Initialement centrés sur le renseignement, les bureaux ont évolué vers une administration plus large. Après la chute du Second Empire en 1870, ils ont été progressivement abandonnés au profit d’une administration civile, avec la suppression du bureau politique et des structures militaires par le décret Crémieux du 24 décembre 1870. Leur suppression a été progressive car certains ont persisté comme les « affaires indigènes » jusqu’en 1887. L’expérience des bureaux arabes a influencé les affaires indigènes au Maroc et a été réactivée en 1955 sous forme de Sections administratives spécialisées (SAS) pendant la guerre d’Algérie. Globalement, malgré des critiques (rôle dans des insurrections comme celle de 1871), leur bilan est jugé positif pour la pacification et l’administration, avec un apport scientifique notable (ouvrages sur la société indigène), bien que les avancées économiques et sociales aient été limitées par les ressources.
Quelques futurs généraux passés par les bureaux arabes
Voici une liste non exhaustive de officiers qui ont servi dans les bureaux arabes et qui sont devenus généraux par la suite, basée sur des sources historiques comme l’Annuaire militaire de 1846 et d’autres récits de la conquête algérienne :
- Eugène Daumas (1803-1871 – devenu général, directeur des affaires arabes). Affecté en Algérie dès 1835, il participe à la mise en place des bureaux arabes entre 1835 et 1850. Nommé commandant de la Direction des affaires arabes le 16 août 1841 (à Alger), puis directeur central des affaires arabes en 1845, sous les ordres du gouverneur général.
- Charles-Denis Bourbaki (1816 – 1897 – général, connu pour la guerre franco-prussienne).
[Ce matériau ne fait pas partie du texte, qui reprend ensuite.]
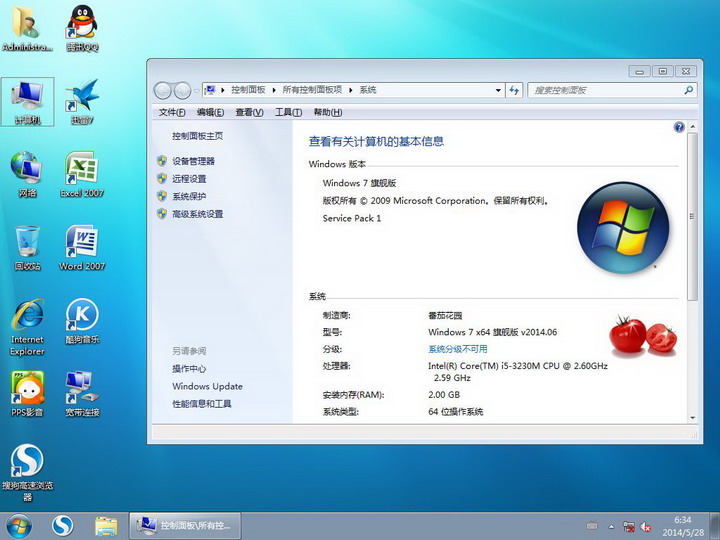Click the 宽带连接 desktop shortcut
This screenshot has height=540, width=720.
[82, 388]
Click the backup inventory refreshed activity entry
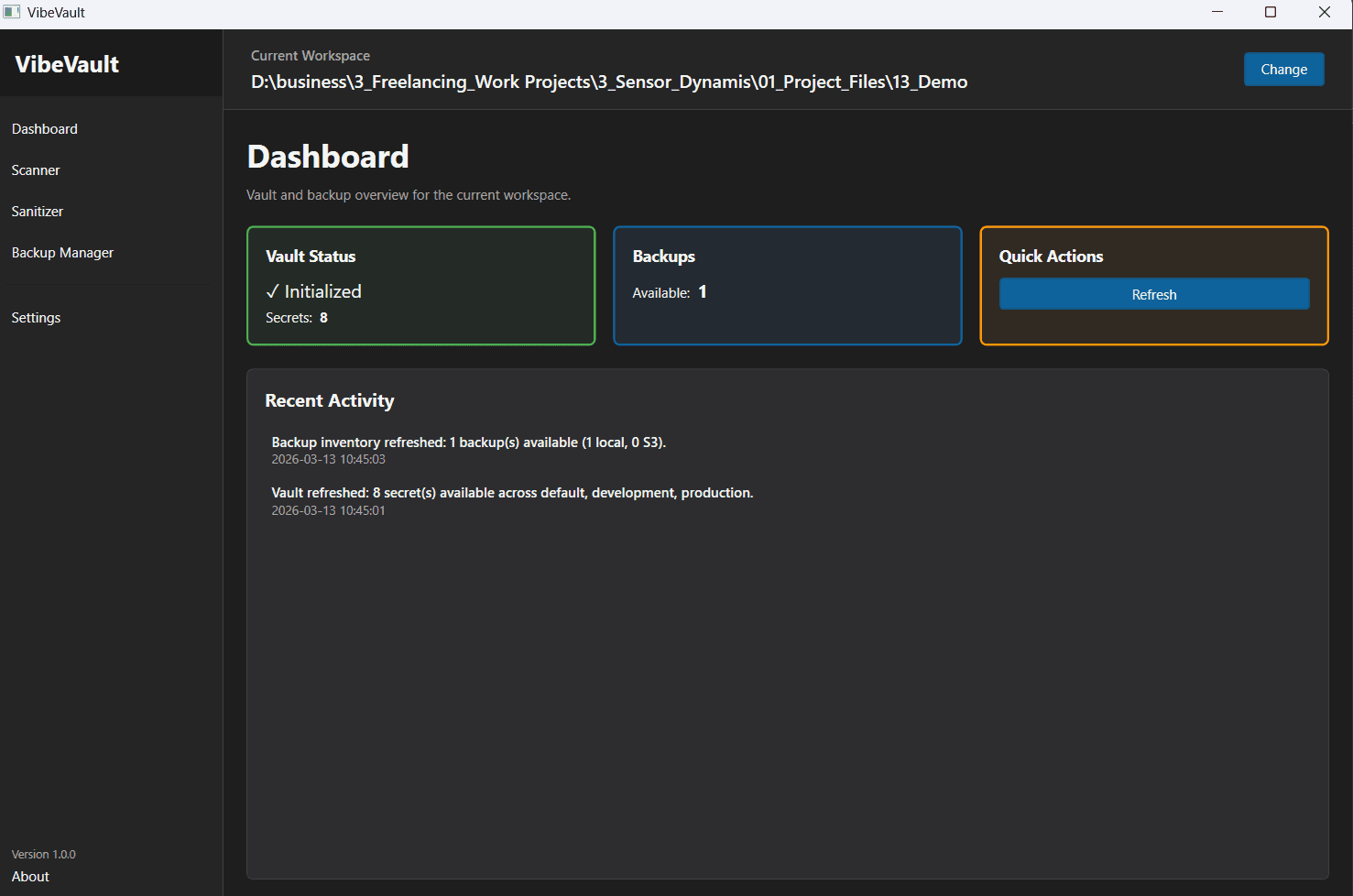 coord(468,442)
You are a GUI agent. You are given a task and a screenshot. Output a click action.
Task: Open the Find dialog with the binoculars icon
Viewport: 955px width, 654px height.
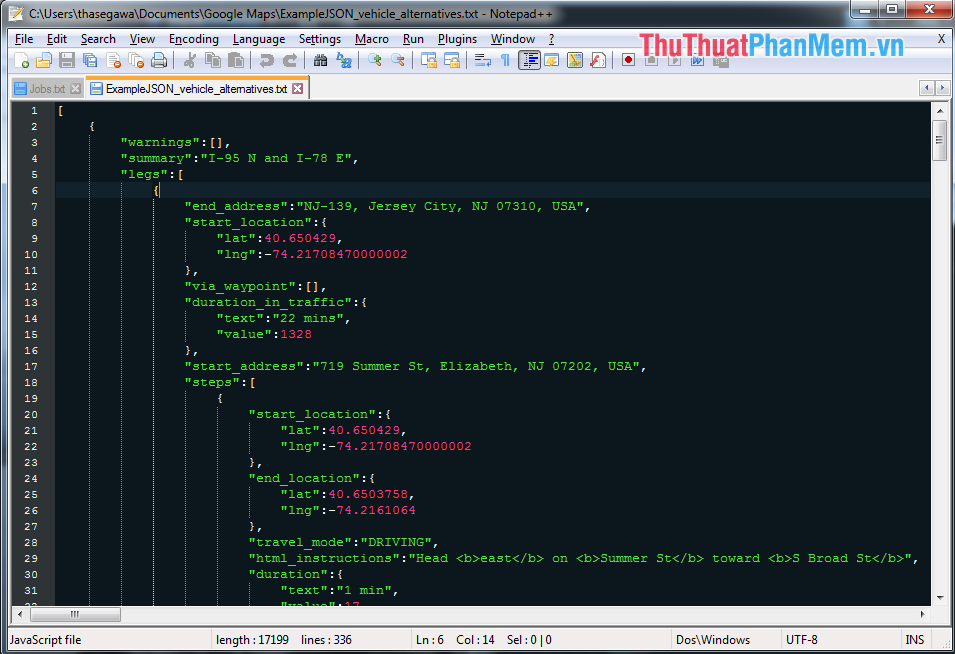(320, 60)
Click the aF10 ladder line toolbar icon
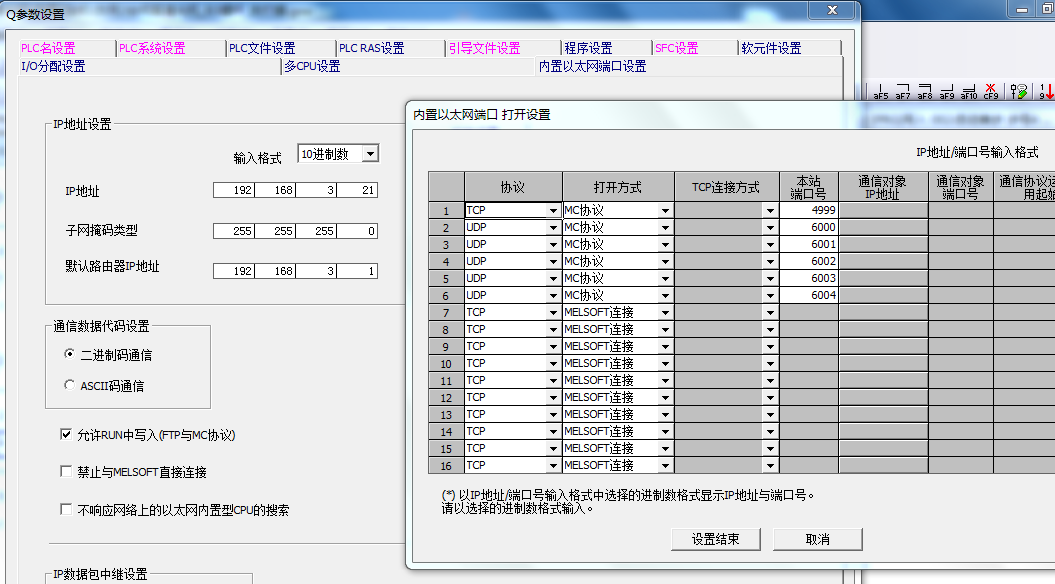 [x=969, y=92]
Chef d’un bureau arabe en Algérie en 1846.
- Ferdinand Lapasset (général, impliqué dans la pacification). Muté en Algérie dès 1840 (sortie de Saint-Cyr). Chef du bureau arabe de Biskra jusqu’en 1860. Nommé directeur divisionnaire des affaires arabes pour la province d’Oran en 1853, puis commandant supérieur du cercle de Philippeville en 1854.
- François Achille Bazaine (1811-1888 – maréchal, controversé lors de la guerre de 1870). Nommé chef du bureau arabe de Tlemcen en 1844 (au 58e régiment d’infanterie de ligne). Directeur des affaires arabes de la division d’Oran en 1850. Il dirige également les affaires arabes dans la subdivision de Tlemcen dès 1838.
- Auguste Boissonnet (1811-1902 – général). Arrivé en Algérie en 1838 (sortie de Polytechnique). Chef de bureau arabe dans plusieurs localités, dont Bougie et surtout Orléansville (aujourd’hui Chlef). Mentionné comme chef de bureau arabe en 1846 dans l’Annuaire militaire.
- Jean-Auguste Margueritte (1823-1870 – général, mort au combat en 1870). Découvre l’Algérie en 1831. Pas d’affectation directe et datée à un bureau arabe spécifique identifiée, mais il sert en Algérie dans des rôles militaires et administratifs, notamment comme commandant de la subdivision d’Alger en 1867. Futur général associé aux bureaux arabes en 1846.
- Auguste-Alexandre Ducrot (1817 – 1882 – général, rôle dans la guerre franco-prussienne). Chef d’un bureau arabe en Algérie en 1846, selon l’Annuaire militaire. Pas de lieu ou période plus précise identifiée, mais son service en Algérie inclut des rôles administratifs indigènes.
- Louis Juchault de Lamoricière (1806-1865 – général, pionnier des bureaux). Pionnier des bureaux arabes ; crée et dirige le premier bureau arabe en 1833 dans la province d’Alger. Il en assure l’organisation et la direction initiale, apprenant l’arabe sur place.
- Emile Justin Samary (1844-1926 – général de brigade). Elève de l’école militaire supérieure en 1861 (promotion du Mexique), il est nommé sous lieutenant au 34e RI le 1/10/1863. Il entre dans les bureaux arabes le 12/5/1866, jusqu’en janvier 1871. Il est stagiaire à Aumale, Fort Napoléon (1866), Orléansville (1867), Laghouat (1867) et Dellys. Nommé Lieutenant le 10/8/1868, il devient adjoint de 1ere classe des bureaux arabes à Dellys en juin 1870. Après la guerre de 1870 il retourne dans les bureaux arabes en 1871, et sert à Dra el Mizan et à Fort National. A cette époque, il est affecté au 1er RTA.
- Étienne Hugues Rose (1812-1899 – général de division). Décédé en 1899 au château de la Milhiere à Sanary-sur-Mer. Affecté en 1846 au bureau de Bône.